**AIM**
Recast the material below as a JSON list of strings, one string per line, omitting blank lines. Leave the pictures out of your answer.

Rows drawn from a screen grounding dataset
....
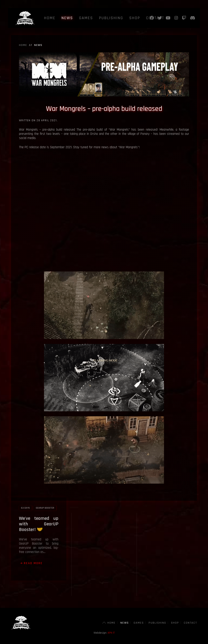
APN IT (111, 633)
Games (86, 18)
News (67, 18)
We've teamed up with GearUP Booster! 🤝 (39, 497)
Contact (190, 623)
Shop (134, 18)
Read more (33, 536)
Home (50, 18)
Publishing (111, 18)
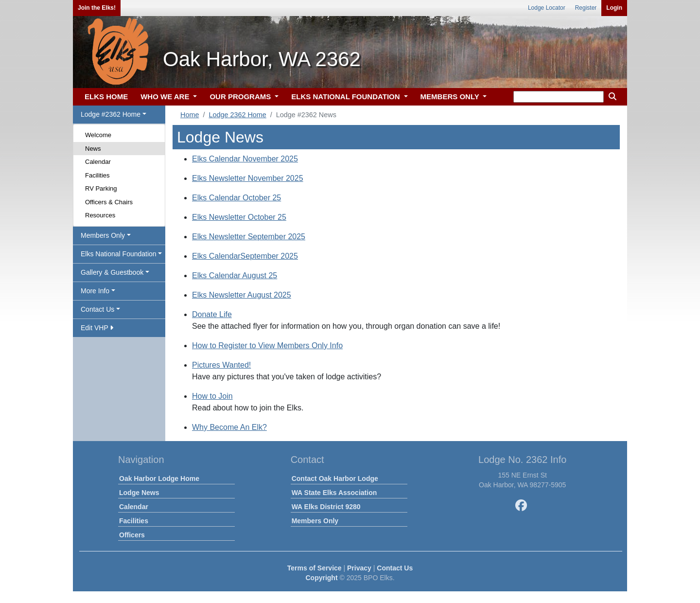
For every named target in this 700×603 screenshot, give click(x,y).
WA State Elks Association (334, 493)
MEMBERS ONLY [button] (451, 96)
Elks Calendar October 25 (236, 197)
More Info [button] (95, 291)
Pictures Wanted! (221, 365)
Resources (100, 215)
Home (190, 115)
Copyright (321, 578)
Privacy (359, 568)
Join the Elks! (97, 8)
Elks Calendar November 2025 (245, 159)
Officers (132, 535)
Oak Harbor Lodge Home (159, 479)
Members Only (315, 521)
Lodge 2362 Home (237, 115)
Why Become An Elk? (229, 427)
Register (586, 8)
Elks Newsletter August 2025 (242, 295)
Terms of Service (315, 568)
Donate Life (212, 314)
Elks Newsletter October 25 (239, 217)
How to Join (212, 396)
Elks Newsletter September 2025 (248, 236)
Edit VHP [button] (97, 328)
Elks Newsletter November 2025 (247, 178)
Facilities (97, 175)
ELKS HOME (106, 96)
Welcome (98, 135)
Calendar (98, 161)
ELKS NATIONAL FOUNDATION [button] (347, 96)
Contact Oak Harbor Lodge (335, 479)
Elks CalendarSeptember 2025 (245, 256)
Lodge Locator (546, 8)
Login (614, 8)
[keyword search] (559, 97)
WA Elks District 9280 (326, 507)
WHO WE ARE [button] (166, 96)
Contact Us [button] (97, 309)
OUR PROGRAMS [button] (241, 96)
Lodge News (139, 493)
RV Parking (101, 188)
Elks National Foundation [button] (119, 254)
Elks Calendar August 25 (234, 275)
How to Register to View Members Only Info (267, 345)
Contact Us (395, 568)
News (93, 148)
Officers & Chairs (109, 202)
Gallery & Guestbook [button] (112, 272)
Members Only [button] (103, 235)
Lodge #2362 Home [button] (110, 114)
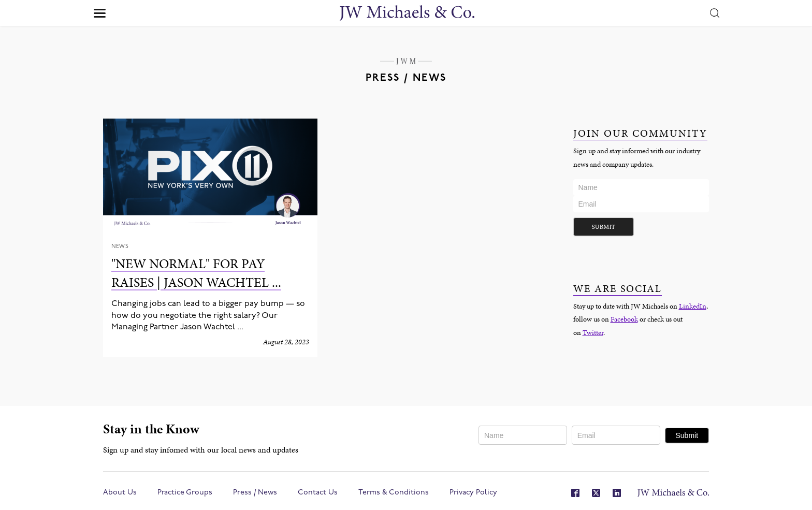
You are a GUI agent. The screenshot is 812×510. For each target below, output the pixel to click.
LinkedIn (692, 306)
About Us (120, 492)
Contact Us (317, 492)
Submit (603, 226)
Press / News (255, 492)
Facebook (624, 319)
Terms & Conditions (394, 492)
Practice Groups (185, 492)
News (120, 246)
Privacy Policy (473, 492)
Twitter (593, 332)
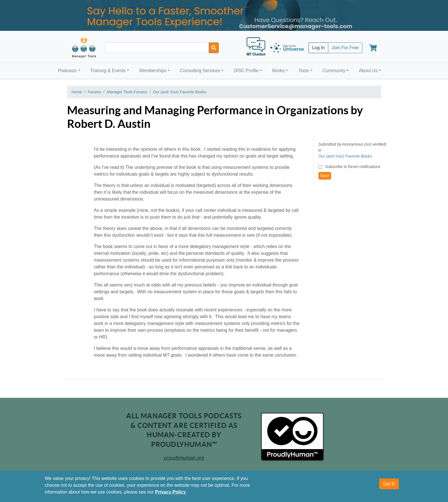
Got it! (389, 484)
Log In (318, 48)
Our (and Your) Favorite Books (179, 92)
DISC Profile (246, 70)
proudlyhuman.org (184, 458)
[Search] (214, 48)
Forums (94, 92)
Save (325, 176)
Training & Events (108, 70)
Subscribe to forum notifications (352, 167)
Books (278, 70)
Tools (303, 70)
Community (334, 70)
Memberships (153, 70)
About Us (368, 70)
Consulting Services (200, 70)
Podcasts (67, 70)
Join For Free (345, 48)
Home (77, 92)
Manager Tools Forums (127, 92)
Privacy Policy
....
**SOLUTION FOR THIS EXERCISE**
[
  "APN IT (111, 633)",
  "Games (86, 18)",
  "News (67, 18)",
  "We've teamed up with GearUP Booster! 🤝 (39, 497)",
  "Contact (190, 623)",
  "Shop (134, 18)",
  "Read more (33, 536)",
  "Home (50, 18)",
  "Publishing (111, 18)",
  "For every named target in this 700×603 screenshot, give click(x,y).",
  "WA State Elks Association (334, 493)",
  "MEMBERS ONLY [button] (451, 96)",
  "Elks Calendar October 25 (236, 197)",
  "More Info [button] (95, 291)",
  "Pictures Wanted! (221, 365)",
  "Resources (100, 215)",
  "Home (190, 115)",
  "Copyright (321, 578)",
  "Privacy (359, 568)",
  "Join the Elks! (97, 8)",
  "Elks Calendar November 2025 (245, 159)",
  "Officers (132, 535)",
  "Oak Harbor Lodge Home (159, 479)",
  "Members Only (315, 521)",
  "Lodge 2362 Home (237, 115)",
  "Why Become An Elk? (229, 427)",
  "Register (586, 8)",
  "Elks Newsletter August 2025 (242, 295)",
  "Terms of Service (315, 568)",
  "Donate Life (212, 314)",
  "Elks Newsletter October 25 (239, 217)",
  "How to Join (212, 396)",
  "Elks Newsletter September 2025 (248, 236)",
  "Edit VHP [button] (97, 328)",
  "Elks Newsletter November 2025 (247, 178)",
  "Facilities (97, 175)",
  "ELKS HOME (106, 96)",
  "Welcome (98, 135)",
  "Calendar (98, 161)",
  "ELKS NATIONAL FOUNDATION [button] (347, 96)",
  "Contact Oak Harbor Lodge (335, 479)",
  "Elks CalendarSeptember 2025 (245, 256)",
  "Lodge Locator (546, 8)",
  "Login (614, 8)",
  "[keyword search] (559, 97)",
  "WA Elks District 9280 (326, 507)",
  "WHO WE ARE [button] (166, 96)",
  "Contact Us [button] (97, 309)",
  "OUR PROGRAMS [button] (241, 96)",
  "Lodge News (139, 493)",
  "RV Parking (101, 188)",
  "Elks National Foundation [button] (119, 254)",
  "Elks Calendar August 25 (234, 275)",
  "How to Register to View Members Only Info (267, 345)",
  "Contact Us (395, 568)",
  "News (93, 148)",
  "Officers & Chairs (109, 202)",
  "Gallery & Guestbook [button] (112, 272)",
  "Members Only [button] (103, 235)",
  "Lodge #2362 Home [button] (110, 114)",
  "You are a GUI agent. The screenshot is 812×510. For each target below, output the pixel to click.",
  "LinkedIn (692, 306)",
  "About Us (120, 492)",
  "Contact Us (317, 492)",
  "Submit (603, 226)",
  "Press / News (255, 492)",
  "Facebook (624, 319)",
  "Terms & Conditions (394, 492)",
  "Practice Groups (185, 492)",
  "News (120, 246)",
  "Privacy Policy (473, 492)",
  "Twitter (593, 332)",
  "Got it! (389, 484)",
  "Log In (318, 48)",
  "Our (and Your) Favorite Books (179, 92)",
  "DISC Profile (246, 70)",
  "proudlyhuman.org (184, 458)",
  "[Search] (214, 48)",
  "Forums (94, 92)",
  "Save (325, 176)",
  "Training & Events (108, 70)",
  "Subscribe to forum notifications (352, 167)",
  "Books (278, 70)",
  "Tools (303, 70)",
  "Community (334, 70)",
  "Memberships (153, 70)",
  "About Us (368, 70)",
  "Consulting Services (200, 70)",
  "Podcasts (67, 70)",
  "Join For Free (345, 48)",
  "Home (77, 92)",
  "Manager Tools Forums (127, 92)",
  "Privacy Policy"
]